### PROVIDED DATA
------------------------------

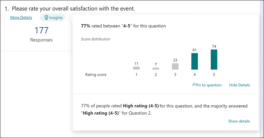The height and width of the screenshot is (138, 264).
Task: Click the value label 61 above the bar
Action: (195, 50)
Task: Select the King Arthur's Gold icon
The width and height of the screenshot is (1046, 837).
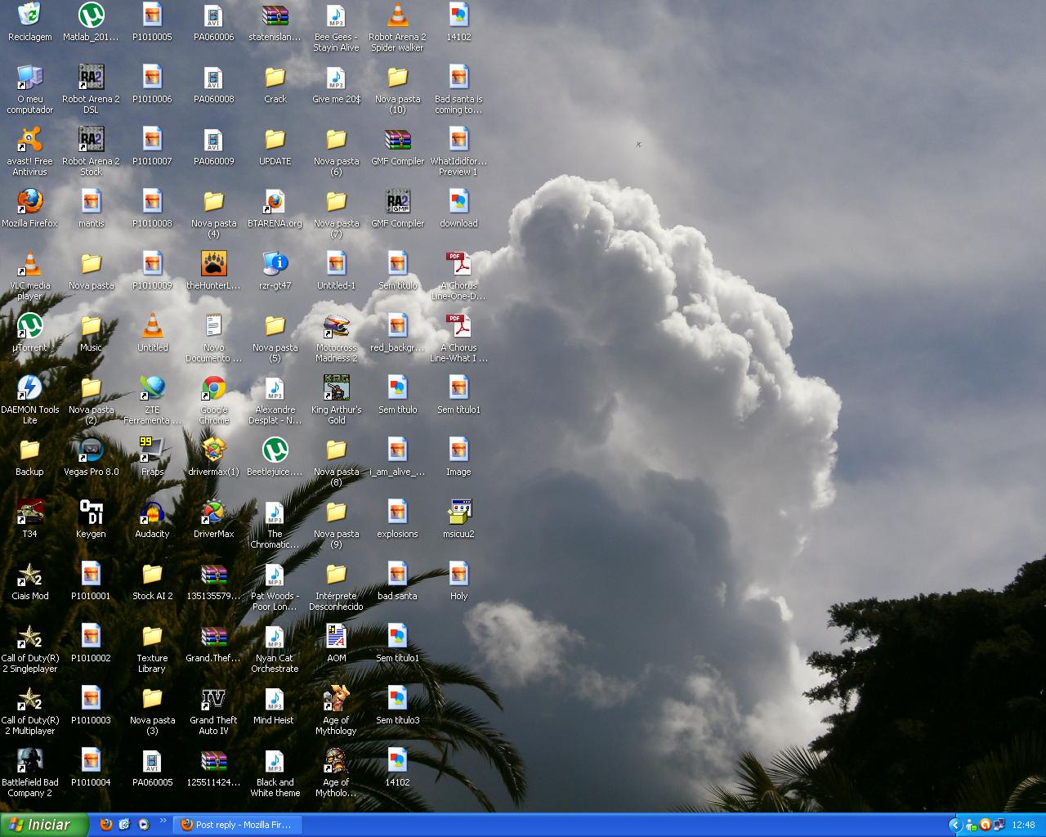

------------------------------

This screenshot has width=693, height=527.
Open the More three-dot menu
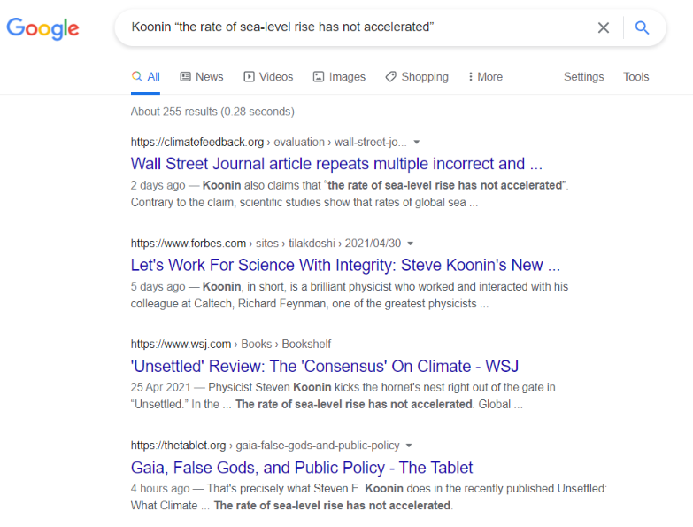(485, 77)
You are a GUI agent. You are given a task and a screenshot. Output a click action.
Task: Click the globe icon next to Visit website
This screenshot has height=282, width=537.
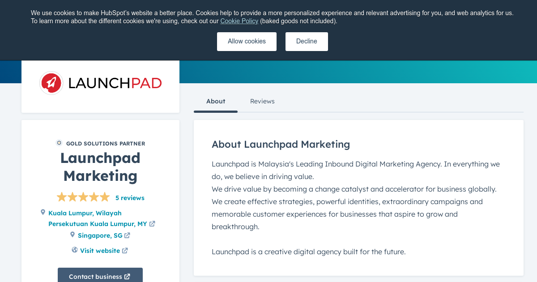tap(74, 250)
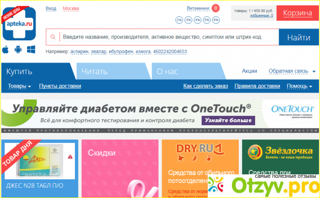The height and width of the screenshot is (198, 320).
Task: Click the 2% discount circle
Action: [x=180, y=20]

------------------------------

### ASSIGNMENT
Scan the data above and report each line in which "icon" is present.

### RESPONSE TO THE TASK
Task: Select the King Arthur's Gold icon
Task: Click the globe icon next to Visit website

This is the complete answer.